Microservices on AWS

Microservices on AWS means choosing an orchestrator (ECS or EKS), how services find each other, whether you need a service mesh, and how to isolate environments. The orchestrator choice affects operational burden more than application code quality.

ECS vs EKS

Dimension	ECS (Fargate or EC2)	EKS (Kubernetes)
Operational overhead	Lower — AWS-managed control plane, simpler mental model	Higher — control plane + node upgrades, CRDs, cluster add-ons
Portability	AWS-native; limited multi-cloud	Kubernetes manifests portable across clouds and on-prem
Scaling model	Service auto-scaling on CPU/memory/request count	HPA, VPA, Karpenter, Cluster Autoscaler — more knobs
Networking	awsvpc mode — each task gets an ENI (Fargate limits apply)	VPC CNI, service networking, Ingress controllers (ALB, NGINX)
Best fit	Small-to-mid teams, Spring Boot services, fast time-to-production	Platform teams, polyglot microservices, existing K8s investment

Default recommendation for most backend teams: ECS on Fargate until you have a concrete reason for Kubernetes (existing Helm charts, service mesh requirements, multi-cloud mandate). EKS shines when a platform team can amortize cluster operations across dozens of services.

Recorded information.

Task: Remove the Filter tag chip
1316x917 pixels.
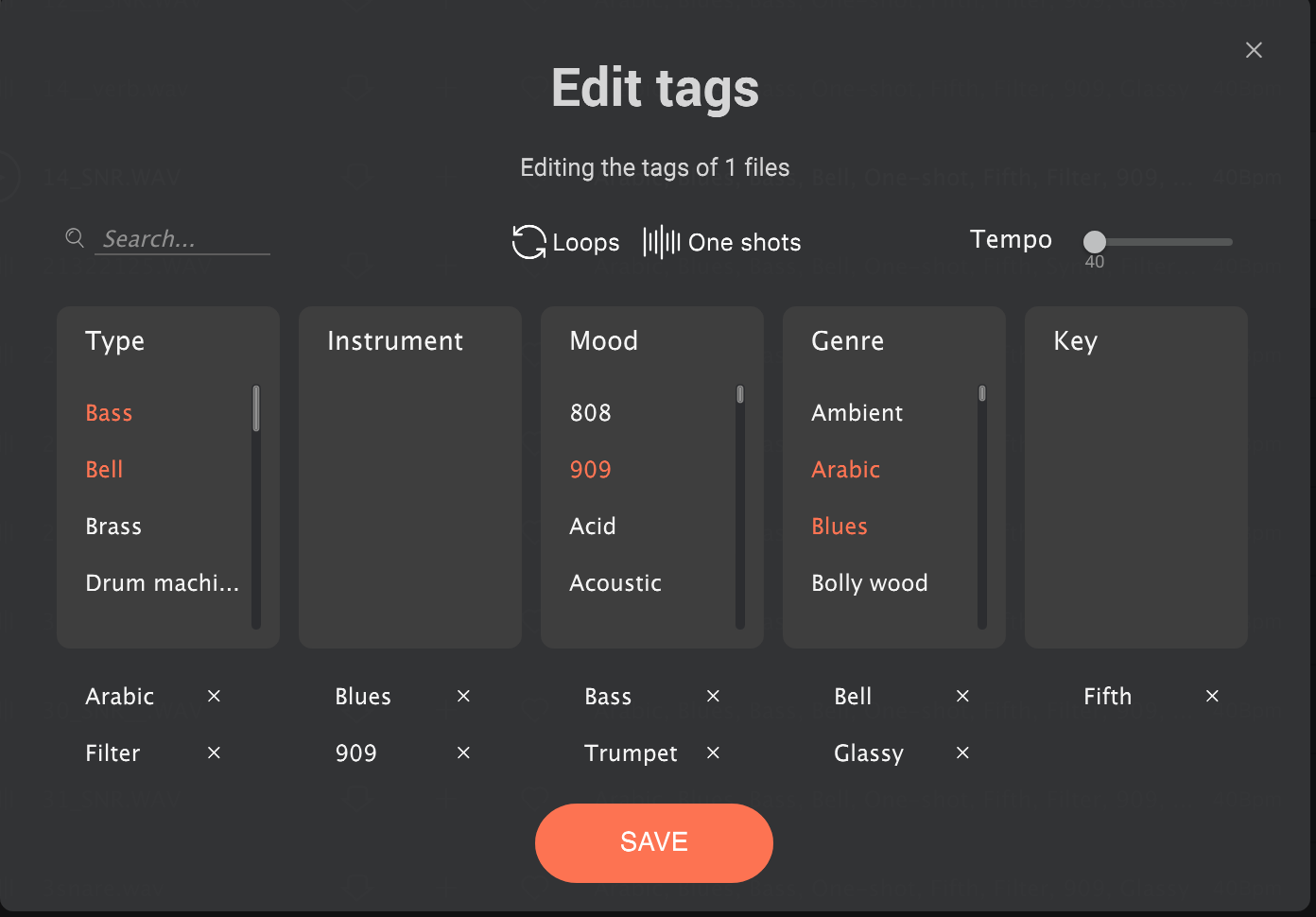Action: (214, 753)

Goal.
From the text about microservices on AWS, return the passage that opens with the words containing "Default recommendation for" and closes with "dozens of services.". Rely only on the text about microservices on AWS for what comes next.

Final result.
Default recommendation for most backend teams: ECS on Fargate until you have a concrete reason for Kubernetes (existing Helm charts, service mesh requirements, multi-cloud mandate). EKS shines when a platform team can amortize cluster operations across dozens of services.